Work to complete:
Return every line of the data below word for word, including the punctuation.

Stored data:
↓

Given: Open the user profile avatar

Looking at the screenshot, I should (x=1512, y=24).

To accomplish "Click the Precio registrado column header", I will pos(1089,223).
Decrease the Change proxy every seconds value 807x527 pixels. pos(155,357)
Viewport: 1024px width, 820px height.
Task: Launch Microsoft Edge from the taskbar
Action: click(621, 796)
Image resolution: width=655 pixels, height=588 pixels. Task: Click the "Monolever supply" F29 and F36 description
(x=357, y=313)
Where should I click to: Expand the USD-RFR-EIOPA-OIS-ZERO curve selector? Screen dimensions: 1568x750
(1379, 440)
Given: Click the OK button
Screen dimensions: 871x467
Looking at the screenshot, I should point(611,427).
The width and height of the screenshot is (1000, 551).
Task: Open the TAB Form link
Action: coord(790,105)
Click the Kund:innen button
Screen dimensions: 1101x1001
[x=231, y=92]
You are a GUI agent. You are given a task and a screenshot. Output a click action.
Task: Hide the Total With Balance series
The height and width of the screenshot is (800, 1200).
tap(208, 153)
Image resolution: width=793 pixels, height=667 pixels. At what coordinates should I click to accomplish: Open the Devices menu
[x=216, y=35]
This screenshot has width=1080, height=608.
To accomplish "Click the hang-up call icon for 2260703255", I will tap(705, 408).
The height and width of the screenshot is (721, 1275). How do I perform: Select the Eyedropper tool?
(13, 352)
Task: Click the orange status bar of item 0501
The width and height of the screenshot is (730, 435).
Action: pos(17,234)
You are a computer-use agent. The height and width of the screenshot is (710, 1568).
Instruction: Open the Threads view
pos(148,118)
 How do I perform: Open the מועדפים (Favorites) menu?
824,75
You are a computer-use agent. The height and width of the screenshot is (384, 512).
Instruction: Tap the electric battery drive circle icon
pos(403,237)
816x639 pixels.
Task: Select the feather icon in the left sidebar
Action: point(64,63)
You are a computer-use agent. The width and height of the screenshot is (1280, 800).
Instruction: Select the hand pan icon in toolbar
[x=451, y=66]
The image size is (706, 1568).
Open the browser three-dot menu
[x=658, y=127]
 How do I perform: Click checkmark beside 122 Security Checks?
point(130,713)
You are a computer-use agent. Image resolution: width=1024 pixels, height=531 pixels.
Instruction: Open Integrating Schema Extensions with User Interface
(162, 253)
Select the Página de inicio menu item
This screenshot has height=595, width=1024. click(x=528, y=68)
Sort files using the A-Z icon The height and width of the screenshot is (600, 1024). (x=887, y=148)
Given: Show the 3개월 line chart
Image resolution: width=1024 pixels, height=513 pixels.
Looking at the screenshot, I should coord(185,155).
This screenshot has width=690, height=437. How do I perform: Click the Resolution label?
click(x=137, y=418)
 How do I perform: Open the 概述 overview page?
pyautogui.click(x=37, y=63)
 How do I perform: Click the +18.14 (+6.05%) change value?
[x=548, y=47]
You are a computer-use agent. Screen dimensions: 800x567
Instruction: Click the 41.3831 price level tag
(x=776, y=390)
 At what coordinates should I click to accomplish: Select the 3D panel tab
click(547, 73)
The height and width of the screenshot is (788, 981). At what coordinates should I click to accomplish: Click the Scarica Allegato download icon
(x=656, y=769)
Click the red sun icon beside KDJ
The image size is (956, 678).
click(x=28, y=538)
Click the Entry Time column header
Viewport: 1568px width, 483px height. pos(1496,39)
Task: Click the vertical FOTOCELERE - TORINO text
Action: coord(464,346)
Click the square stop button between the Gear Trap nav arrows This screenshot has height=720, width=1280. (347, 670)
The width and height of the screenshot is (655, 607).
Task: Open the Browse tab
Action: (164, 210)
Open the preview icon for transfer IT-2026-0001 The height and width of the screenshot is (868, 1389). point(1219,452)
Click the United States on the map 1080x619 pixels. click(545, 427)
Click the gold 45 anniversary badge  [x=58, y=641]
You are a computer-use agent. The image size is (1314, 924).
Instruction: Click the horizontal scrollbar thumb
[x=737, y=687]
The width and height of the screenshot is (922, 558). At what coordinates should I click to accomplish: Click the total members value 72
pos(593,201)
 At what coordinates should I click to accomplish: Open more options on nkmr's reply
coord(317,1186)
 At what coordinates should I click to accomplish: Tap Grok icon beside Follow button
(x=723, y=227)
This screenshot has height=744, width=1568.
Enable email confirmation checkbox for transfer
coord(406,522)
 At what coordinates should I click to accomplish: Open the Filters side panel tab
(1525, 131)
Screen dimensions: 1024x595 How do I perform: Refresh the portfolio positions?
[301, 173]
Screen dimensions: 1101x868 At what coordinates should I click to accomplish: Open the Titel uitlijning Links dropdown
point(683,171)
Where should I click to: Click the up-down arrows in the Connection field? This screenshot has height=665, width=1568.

↑

Response box:
Given: Open the user profile avatar

Looking at the screenshot, I should (x=1512, y=24).

To accomplish "Click the Precio registrado column header", I will pos(1089,223).
Decrease the Change proxy every seconds value 807x527 pixels. pos(155,357)
Viewport: 1024px width, 820px height.
Task: Launch Microsoft Edge from the taskbar
Action: click(621, 796)
Image resolution: width=655 pixels, height=588 pixels. Task: Click the "Monolever supply" F29 and F36 description
(x=357, y=313)
Where should I click to: Expand the USD-RFR-EIOPA-OIS-ZERO curve selector? Screen dimensions: 1568x750
(1379, 440)
Given: Click the OK button
Screen dimensions: 871x467
Looking at the screenshot, I should point(611,427).
The width and height of the screenshot is (1000, 551).
Task: Open the TAB Form link
Action: coord(790,105)
Click the Kund:innen button
Screen dimensions: 1101x1001
[x=231, y=92]
You are a GUI agent. You are given a task and a screenshot. Output a click action.
Task: Hide the Total With Balance series
The height and width of the screenshot is (800, 1200).
tap(208, 153)
Image resolution: width=793 pixels, height=667 pixels. At what coordinates should I click to accomplish: Open the Devices menu
[x=216, y=35]
This screenshot has width=1080, height=608.
To accomplish "Click the hang-up call icon for 2260703255", I will tap(705, 408).
The height and width of the screenshot is (721, 1275). How do I perform: Select the Eyedropper tool?
(13, 352)
Task: Click the orange status bar of item 0501
The width and height of the screenshot is (730, 435).
Action: pos(17,234)
You are a computer-use agent. The height and width of the screenshot is (710, 1568).
Instruction: Open the Threads view
pos(148,118)
 How do I perform: Open the מועדפים (Favorites) menu?
824,75
You are a computer-use agent. The height and width of the screenshot is (384, 512).
Instruction: Tap the electric battery drive circle icon
pos(403,237)
816x639 pixels.
Task: Select the feather icon in the left sidebar
Action: point(64,63)
You are a computer-use agent. The width and height of the screenshot is (1280, 800).
Instruction: Select the hand pan icon in toolbar
[x=451, y=66]
The image size is (706, 1568).
Open the browser three-dot menu
[x=658, y=127]
 How do I perform: Click checkmark beside 122 Security Checks?
point(130,713)
You are a computer-use agent. Image resolution: width=1024 pixels, height=531 pixels.
Instruction: Open Integrating Schema Extensions with User Interface
(162, 253)
Select the Página de inicio menu item
This screenshot has height=595, width=1024. click(x=528, y=68)
Sort files using the A-Z icon The height and width of the screenshot is (600, 1024). (x=887, y=148)
Given: Show the 3개월 line chart
Image resolution: width=1024 pixels, height=513 pixels.
Looking at the screenshot, I should coord(185,155).
This screenshot has width=690, height=437. How do I perform: Click the Resolution label?
click(x=137, y=418)
 How do I perform: Open the 概述 overview page?
pyautogui.click(x=37, y=63)
 How do I perform: Click the +18.14 (+6.05%) change value?
[x=548, y=47]
You are a computer-use agent. Screen dimensions: 800x567
Instruction: Click the 41.3831 price level tag
(x=776, y=390)
 At what coordinates should I click to accomplish: Select the 3D panel tab
click(547, 73)
The height and width of the screenshot is (788, 981). At what coordinates should I click to accomplish: Click the Scarica Allegato download icon
(x=656, y=769)
Click the red sun icon beside KDJ
The image size is (956, 678).
click(x=28, y=538)
Click the Entry Time column header
Viewport: 1568px width, 483px height. pos(1496,39)
Task: Click the vertical FOTOCELERE - TORINO text
Action: coord(464,346)
Click the square stop button between the Gear Trap nav arrows This screenshot has height=720, width=1280. (347, 670)
The width and height of the screenshot is (655, 607).
Task: Open the Browse tab
Action: (164, 210)
Open the preview icon for transfer IT-2026-0001 The height and width of the screenshot is (868, 1389). point(1219,452)
Click the United States on the map 1080x619 pixels. click(545, 427)
Click the gold 45 anniversary badge  [x=58, y=641]
You are a computer-use agent. The image size is (1314, 924).
Instruction: Click the horizontal scrollbar thumb
[x=737, y=687]
The width and height of the screenshot is (922, 558). At what coordinates should I click to accomplish: Click the total members value 72
pos(593,201)
 At what coordinates should I click to accomplish: Open more options on nkmr's reply
coord(317,1186)
 At what coordinates should I click to accomplish: Tap Grok icon beside Follow button
(x=723, y=227)
This screenshot has height=744, width=1568.
Enable email confirmation checkbox for transfer
coord(406,522)
 At what coordinates should I click to accomplish: Open the Filters side panel tab
(1525, 131)
Screen dimensions: 1024x595 How do I perform: Refresh the portfolio positions?
[301, 173]
Screen dimensions: 1101x868 At what coordinates should I click to accomplish: Open the Titel uitlijning Links dropdown
point(683,171)
Where should I click to: Click the up-down arrows in the Connection field? This screenshot has height=665, width=1568.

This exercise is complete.